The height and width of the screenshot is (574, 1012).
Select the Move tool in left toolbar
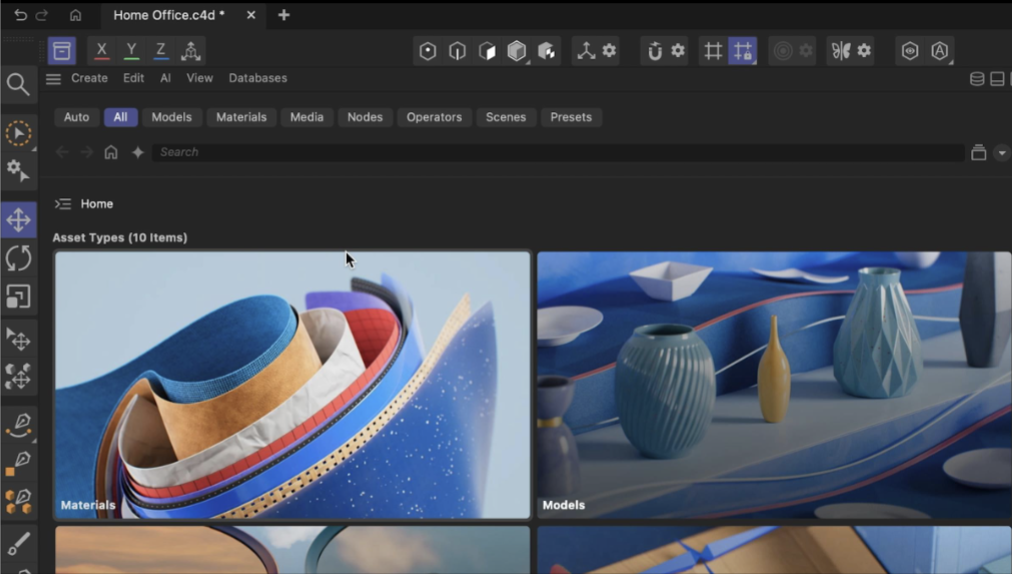[19, 220]
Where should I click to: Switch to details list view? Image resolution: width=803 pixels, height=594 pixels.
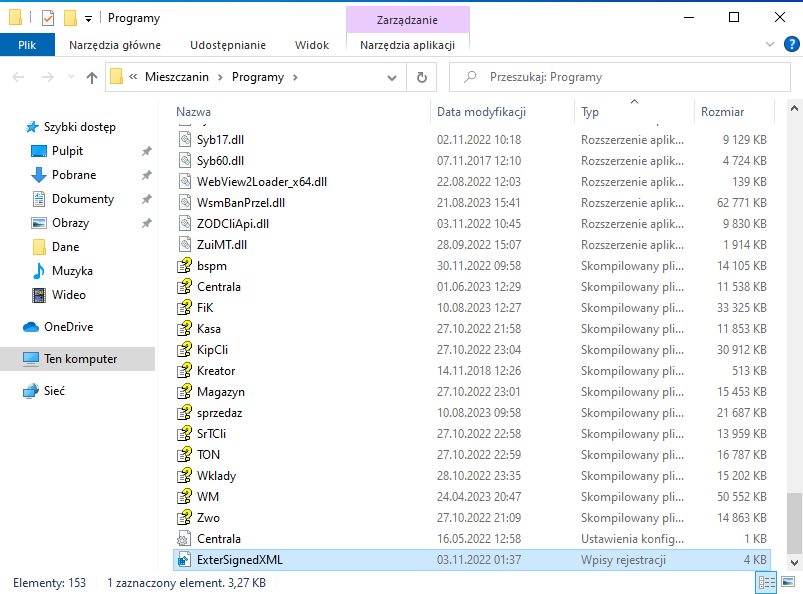tap(767, 582)
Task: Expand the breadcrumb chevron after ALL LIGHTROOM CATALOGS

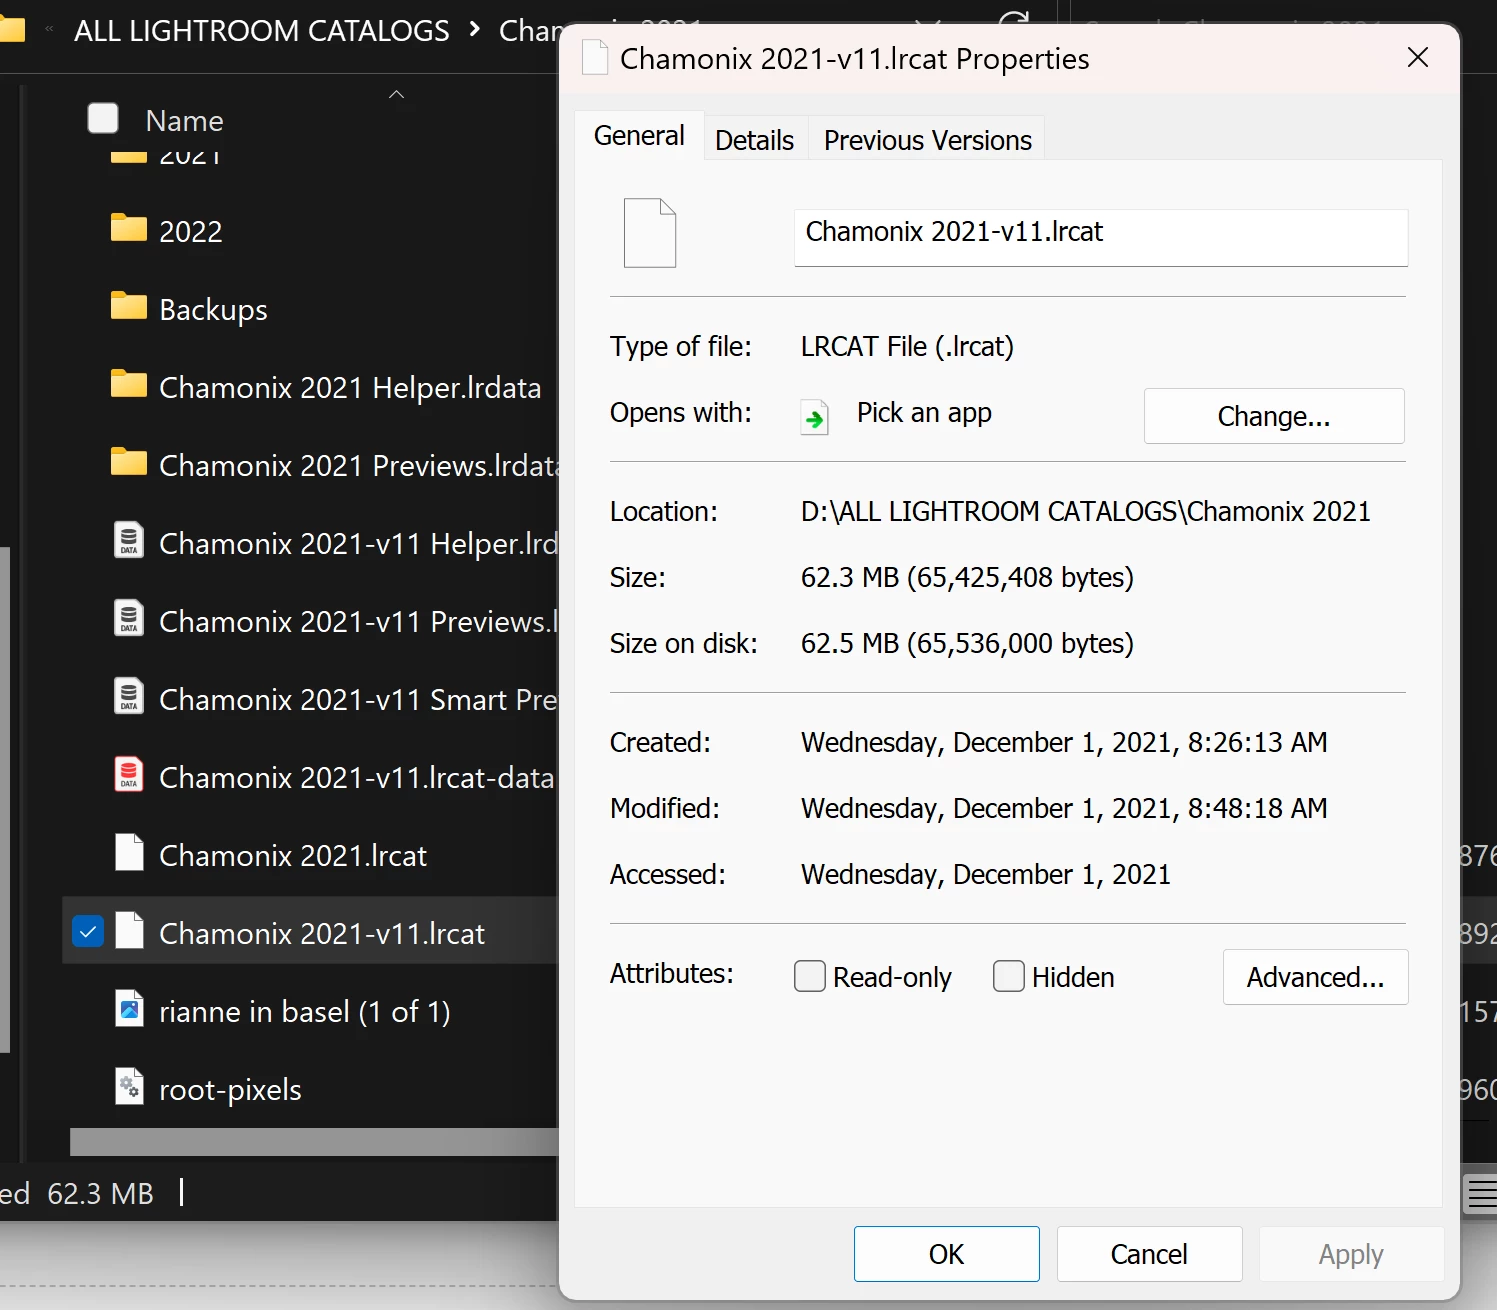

○ ○ ○ ○

Set down, word for word, only the lines running from the line with "Select the Move tool in left toolbar" through the final line of the entries above, omitting all pictures.

OUTPUT FOR THIS TASK »
Select the Move tool in left toolbar
[19, 220]
Where should I click to: Switch to details list view? Image resolution: width=803 pixels, height=594 pixels.
tap(767, 582)
Task: Expand the breadcrumb chevron after ALL LIGHTROOM CATALOGS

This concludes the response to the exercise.